I was motoring along the Northern Connector en route to a pickup on Macrae Road. The temperature outside my taxi was 37 degrees, which felt like 67 degrees in the context of this year's Siberian winter. After three decades in the Green Mountains, I knew that March was far too early to proclaim winter's end, but I gratefully accepted the reprieve.
Rounding a curve at 50 miles per hour, I came face to face with a skunk waddling across the road. Of all the road-crossing critters, skunks appear to react least, if at all, to their potential doom; they are either fearless or dopey. This one didn't pause, just turned to face me mid-waddle before nodding with a "What's up, homie?" All of this occurred a half second before my Buick LeSabre reduced him to purée of skunk.
I hate creating roadkill. I wouldn't say it tears at my soul, but it does leave me doleful. I pulled over on the shoulder and said a quick prayer for my pungent fallen comrade.
Did I mention it was Friday the 13th? I'm not superstitious (having heeded the admonition in Stevie Wonder's famous tune, to wit: "When you believe in things that you don't understand, then you suffer"), but I'm just saying. Later that night, on Kirby Road, a black cat scurried across the street, its eyes aglow in my high beams. Yes, a black cat literally crossed my path. That can't be good, I thought.
Still later that night, I received a call from a regular customer who drinks at one of the veterans' clubs. Clark is a nice enough guy, though he's made questionable life choices. Not that I'm the one asking the questions. Judge not, lest ye be judged — I could easily have it written on the side of my taxi, I so fully endorse the adage.
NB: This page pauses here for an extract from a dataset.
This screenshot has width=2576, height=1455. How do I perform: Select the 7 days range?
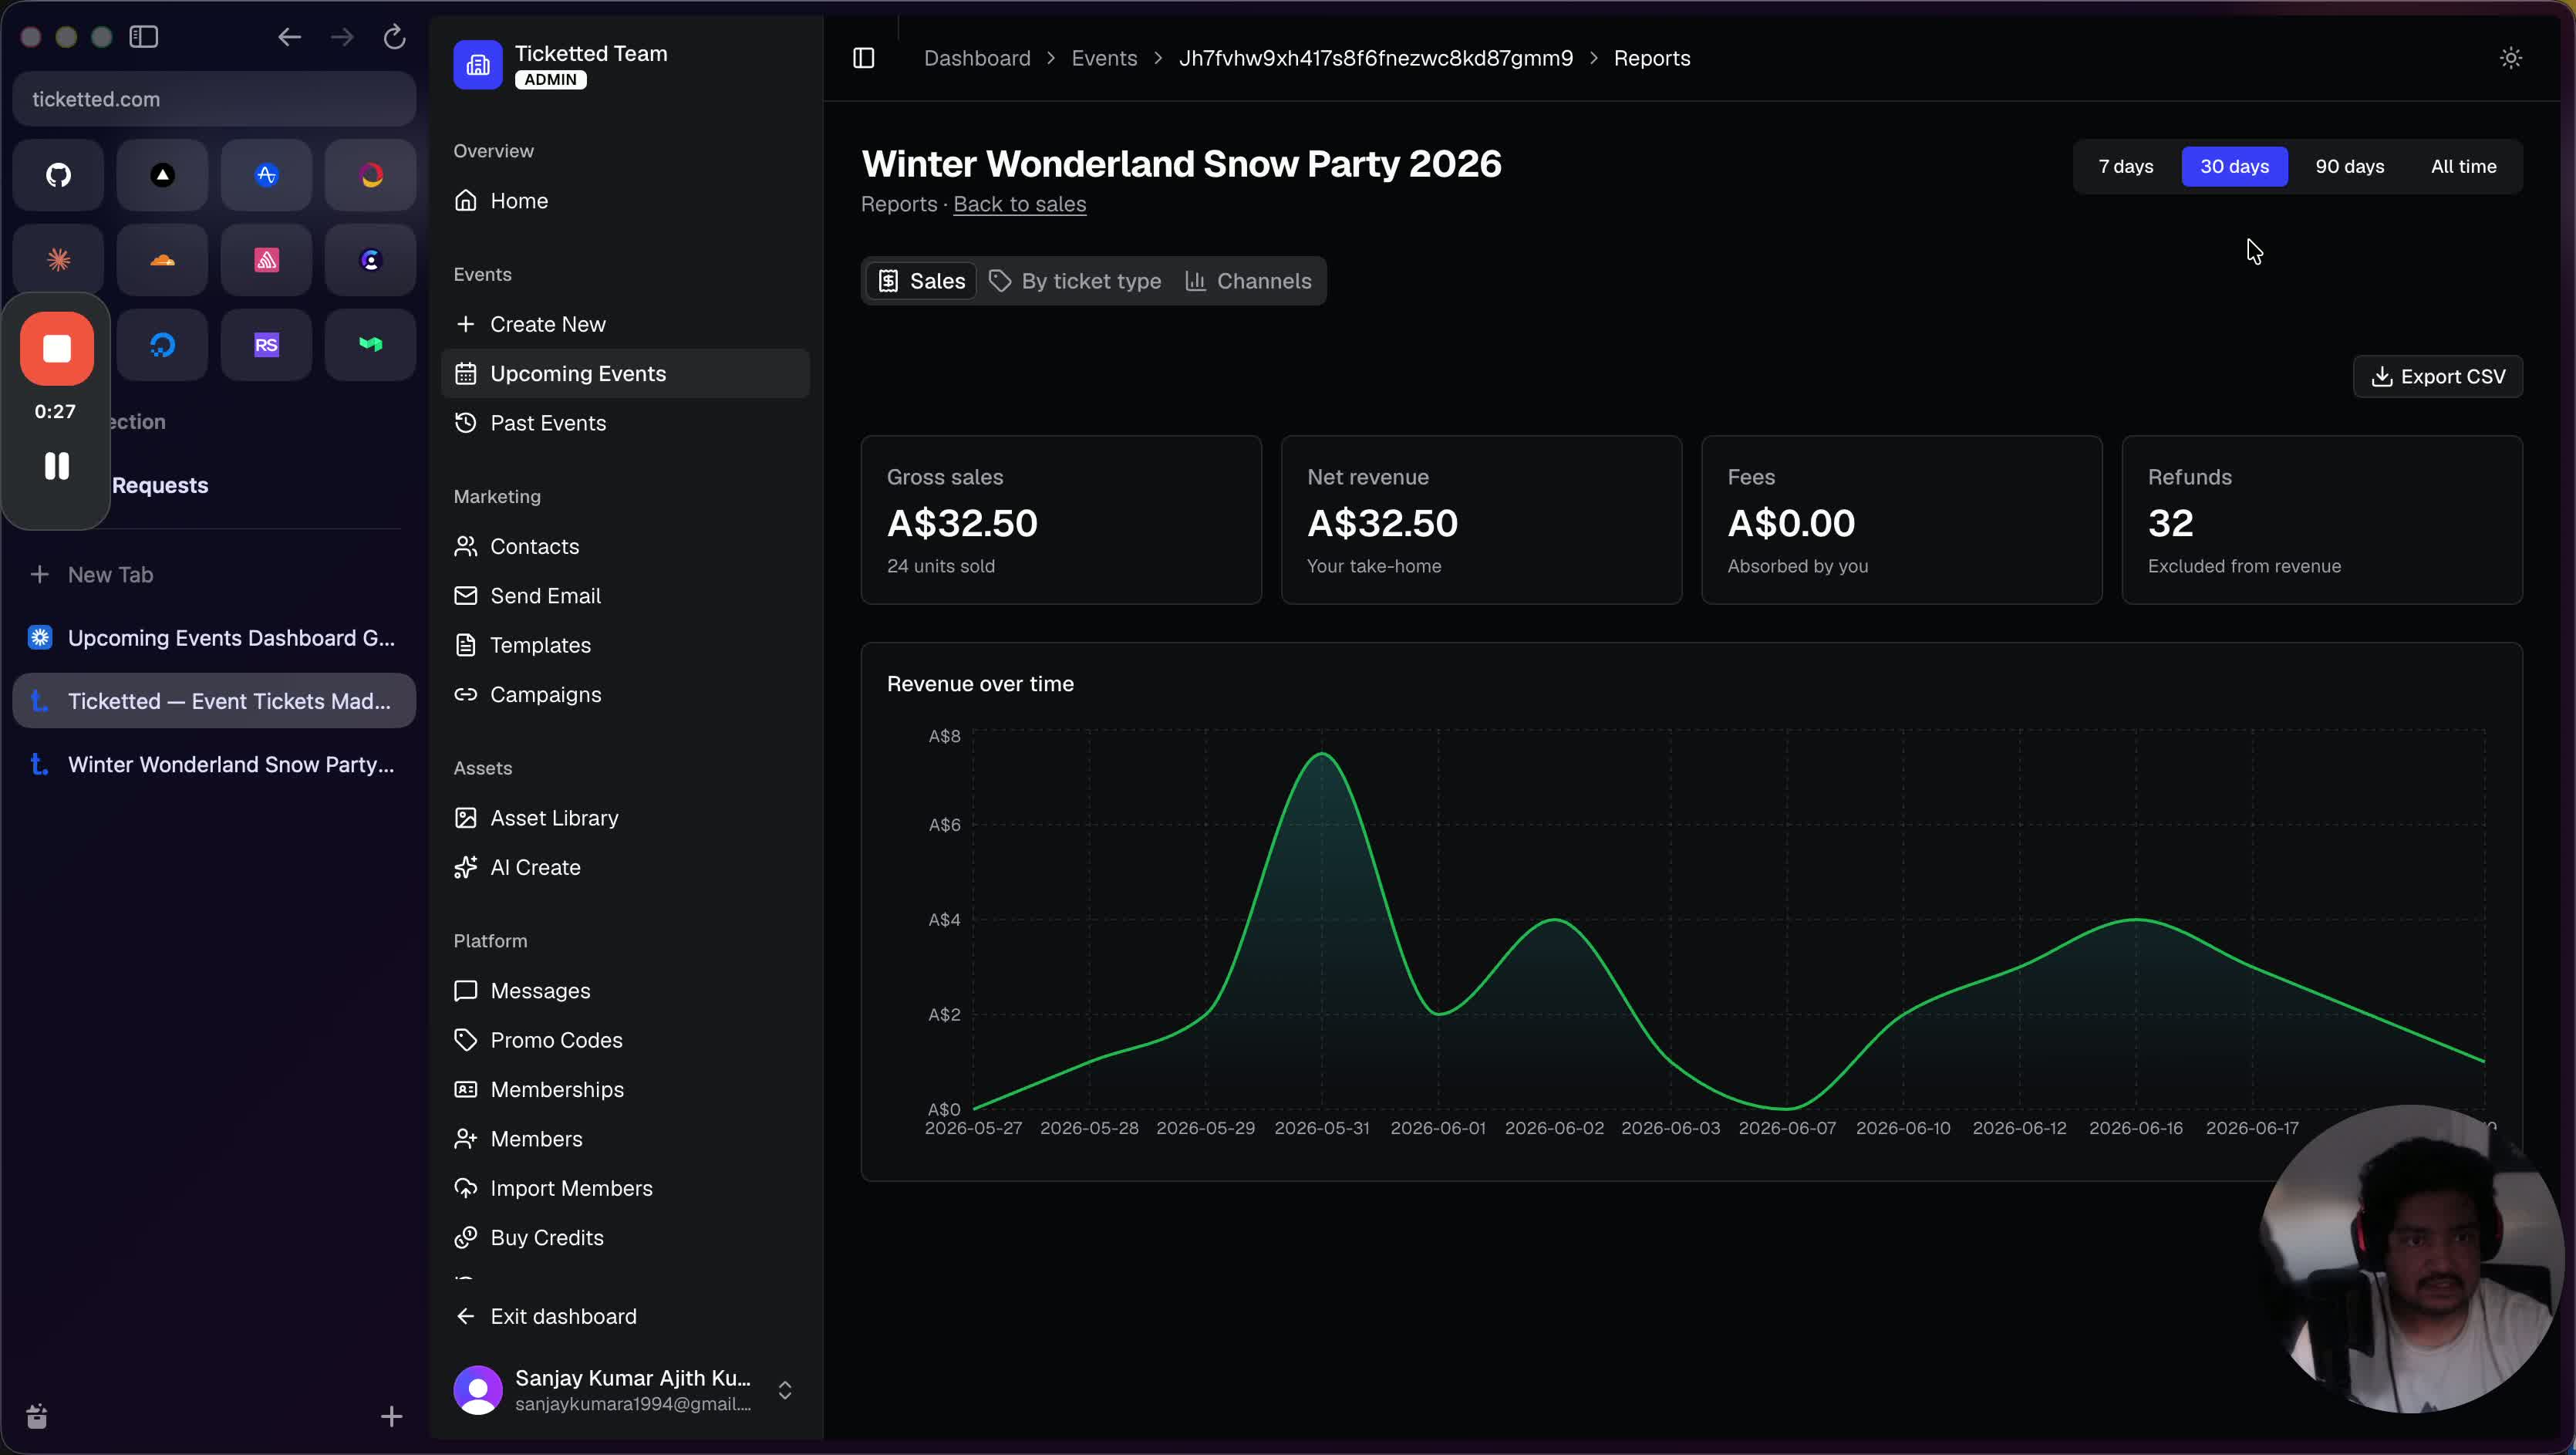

Stepping out of the club when I arrived were Clark, who's perhaps 50, and a young girl. I knew she had to be at least 21 because of the drinking age, but she looked for all the world like a 16- or 17-year-old. She was slender in her intentionally torn jeans and hoodie, and pretty with dark, darting eyes and a shiny black ponytail. Climbing into the backseat, Clark introduced her to me as Erica. Nice to meet you, Erica.
On the drive over to Clark's place, the two of them chatted amiably, gossiping about people from the club they both knew. I couldn't quite fix the nature of their relationship, but I had a pretty good idea. Prostitution operates in a murky realm, as do all the so-called victimless crimes. My experience — and, as a longtime cabbie, I certainly have had such experiences — is that Burlington's hookers ply their trade on an informal basis. At the bars and clubs, the regulars just know the girls who might be available for the right price. It's all, as they say, on the down low.
When we arrived at Clark's condo, he said, "Erica, go ahead in. The door's unlocked."
Erica gone, Clark got out his wallet to pay me. "She's cute as hell, isn't she?" he said.
I couldn't, in good conscience, go there. I felt like saying, "Yeah, and she's young enough to be your daughter and my granddaughter." But I said flatly, "Sure, she's great."
Picking up on my less-than-enthusiastic response, Clark said, "C'mon, man, be happy for me. I'm telling you, she has some very specific skills."
He didn't have to add, "...if you know what I mean." My imagination is as lurid as the next guy's; I could readily fill in the blanks.
Driving back to town, I felt sad for both of them, but mostly for Erica. It's not that I bring some elevated social or political viewpoint to the table. The issue is complicated and multifaceted, no doubt. All I could say for certain was that this night, in my cab with this particular man and woman, it all felt very sad.
A little more than an hour later, I returned to Clark's to retrieve Erica for a ride to her apartment. On the highway between Burlington and Winooski, we passed two different police cars that had pulled over drivers. Erica said, "Oh, God — I hate cops."
I said, "Well, you know, I guess they have a job to do, don't you think?"
"I suppose. I just haven't had too many, like, good experiences."
In the rearview mirror, I glanced at my customer sprawled out in the backseat. She looked tired and edgy. I got the sense that she was living a life devoid of respite, with no oasis in sight. This was not a person who'd moved into adulthood from a carefree childhood. I'd bet my last dollar on that.
We arrived at Erica's apartment, a sketchy-looking converted office space with three ragged cars parked in front. "Give me a minute," she said. "I have money, I promise you."
"No problem," I said. "Take all the time you need."
She finally extracted two crumpled-up bills, and told me to keep the change. "You seem like a good guy," she said. "I take a lot of cabs. Ya got a card?"
Her request put me on the spot. On the one hand, I wanted to help her out. I knew I could shuttle her between trysts with safety and some degree of protection. On the other, I didn't know if I could keep my judgment at bay, not to mention my heavy heart. I flashed on the skunk and the black cat. This young woman had a feral quality that unnerved me. May God bless and protect her, I thought, internally voicing my second prayer of the night.
"Sorry, Erica," I replied. "But I don't have any cards."
All these stories are true, though names and locations may be altered to protect privacy.